A normal CT does not rule out NF. Not every case will present with frank abscess formation or subcutaneous air. In these cases, serial monitoring should be considered if the patient fails to improve clinically. There is emerging evidence supporting a role for magnetic resonance imaging in the early differentiation of non-necrotizing cellulitis from NF.
Wide debridement of the affected tissues including all necrotic skin and muscle must be performed. Apparently normal tissues may become involved soon after surgery, and repeated debridements are often necessary. Aggressive surgery removes the source of infection and toxins, and removal of infarcted tissue improves the penetration of antibiotics. Early thorough debridement is essential. Multiple reviews have demonstrated that debridement within 24 h is important for lowering mortality. Indeed, delayed recognition and insufficient drainage are the primary causes of the high mortality. Interventional radiology might allow additional drainage in critically ill patients who cannot tolerate further surgical insult. Our patient was taken to the operating room within 5 h from admission and a total of six operations were performed under general anaesthesia; multiple bedside minor debridements under sedation were also performed in the ICU.
Immediate reconstruction after treatment of NF is contraindicated. Multiple debridement surgeries should be performed to ensure a stable wound with good vascular granulation.
Once the patient is stable and the skin edges are able to stick to the wound, reconstruction can be considered. The reconstructive options depend on the local, regional, and systemic disease processes. Traditionally, reconstruction has been performed with skin grafts and flaps, as in burn reconstruction. In cases of massive soft tissue defects with autograft reconstruction limited by donor-site availability, artificial alternatives may be useful. Rai et al. described the use of amniotic membrane dressings over the surgical wound to increase the rate of healing and granulation tissue formation, making the defect smaller and more suitable to accept a secondary reconstructive procedure if required.

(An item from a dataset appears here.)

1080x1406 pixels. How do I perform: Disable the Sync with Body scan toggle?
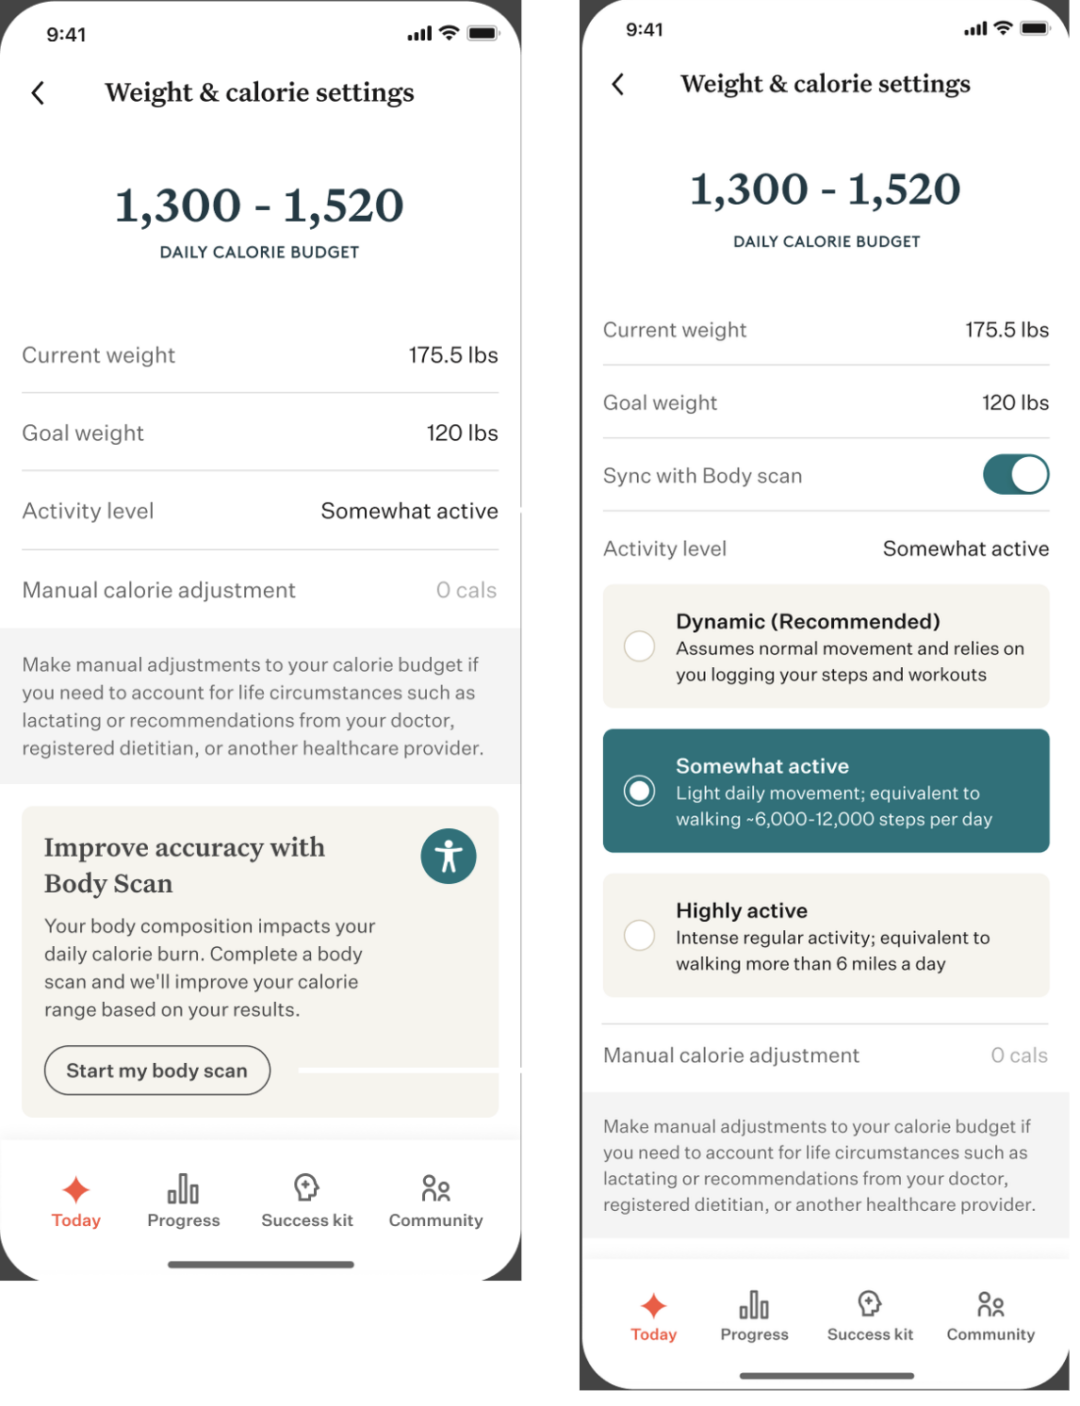click(1015, 475)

They also reported a lower frequency of dressings, decreased pain and inflammation, and minimal long-term cosmetic and functional deformities without the need for a secondary reconstructive procedure in some cases. Regional or free flaps are the recommended procedure for large defects as they allow good mobility of the skin. Pectoralis major, latissimus dorsi, and trapezius flaps have been used for these means. Free flaps such as the anterolateral thigh flap or the scapular flap can provide a larger surface area of coverage, and several flaps may be harvested if necessary. Taking into consideration all the options, we chose to use split-thickness skin grafts from the thighs because of the large surface to cover and the poor systemic condition of the patient. We did not find any communication between the neck and the oral cavity, and the great vessels in the neck were not exposed. For these reasons a split-thickness skin graft seemed to be the best option for our patient. We did not observe any skin retractions or limitations of the mobility of the neck at the 6-month follow-up.